The California Pension Plan is perhaps the most remarkable. Around eight hundred thousand names were secured for the initiative petition, three times as many as required by law. It has gathered together most of the remains of Epic, the Utopian Society, and the Townsend movement, all of which had huge followings in California. The Plan proposes that every elderly individual in the State shall be paid thirty dollars each Thursday. Payment is to be made in self-liquidating scrip to which a 2% tax is to be attached each week, thereby allegedly paying it off within a year and ensuring rapid circulation.

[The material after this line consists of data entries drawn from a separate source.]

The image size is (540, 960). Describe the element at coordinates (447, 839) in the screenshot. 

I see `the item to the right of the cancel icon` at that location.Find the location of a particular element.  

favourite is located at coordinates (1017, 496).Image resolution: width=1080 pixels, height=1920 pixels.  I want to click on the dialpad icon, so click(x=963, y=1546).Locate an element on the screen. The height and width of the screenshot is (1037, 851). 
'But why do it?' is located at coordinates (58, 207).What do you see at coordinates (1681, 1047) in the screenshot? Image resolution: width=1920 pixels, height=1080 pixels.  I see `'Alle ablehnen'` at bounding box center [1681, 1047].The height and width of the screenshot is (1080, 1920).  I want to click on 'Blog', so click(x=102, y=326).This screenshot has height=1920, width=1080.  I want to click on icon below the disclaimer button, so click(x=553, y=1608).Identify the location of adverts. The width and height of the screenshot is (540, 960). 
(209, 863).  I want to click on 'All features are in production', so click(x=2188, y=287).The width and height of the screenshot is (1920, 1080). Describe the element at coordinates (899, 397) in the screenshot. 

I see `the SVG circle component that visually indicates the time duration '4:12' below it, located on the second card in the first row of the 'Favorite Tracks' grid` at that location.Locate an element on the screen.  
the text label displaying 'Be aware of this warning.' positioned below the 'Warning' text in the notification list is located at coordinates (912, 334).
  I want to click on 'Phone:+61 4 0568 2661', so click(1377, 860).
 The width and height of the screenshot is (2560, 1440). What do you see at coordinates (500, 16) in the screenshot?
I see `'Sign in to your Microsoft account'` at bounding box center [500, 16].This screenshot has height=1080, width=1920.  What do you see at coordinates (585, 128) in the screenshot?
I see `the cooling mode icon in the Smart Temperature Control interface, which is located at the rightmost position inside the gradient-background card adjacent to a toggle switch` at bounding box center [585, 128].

With the objectives of such a plan, revolutionary socialists are naturally in complete accord. There are few more pitiful tragedies in contemporary civilization than the old, cast aside by capitalism, living broken lives burdensome alike to themselves and others. A thirty dollar weekly pension is sufficiently modest in the light of this country’s mighty resources. Revolutionary socialists of course go much further: the demand for a minimum income of thirty dollars weekly is altogether legitimate for every man and woman in the United States, working full-time or part-time, or unemployed. The Socialist Workers Party supports and advances such a demand.

Unfortunately, the present methods and leaderships of the California Pension Plan and the similar movements in other States not merely dooms the aspirations of the aged to disillusioned failure, but constitutes a dangerous exploitation of the aged and the others who support the Plans. Decent incomes and adequate pensions will not, alas, be won by long petitions and radio programs. Nor is there any magic circulating scrip scheme which will provide the financing by a kind of numerology. If, by some odd chance, the Plan should carry a majority in California, the courts will soon enough embalm it. Even if they should not, its own financial fantasies would effectively complete the burial. The fate of Social Credit in Alberta was not at all an accident.

There are both hopes and grave dangers in these huge sporadic movements. They are signs of the breaches appearing in the bulwarks of existing society, signs of middle-class strivings to find the right way out. In the hands of demagogues and exploiters, they are turned with ease, when the time comes, toward fascism; and the hopes they express are ruthlessly trampled. Those seeking the simple justice of such things as insurance and pensions must be made to understand that only in a powerful and advancing working class can they find a force able to gain and grant them. And labor must, on its side, make its own such aims. The destiny of labor is the emancipation of all mankind. It is not an exclusive or a partisan goal.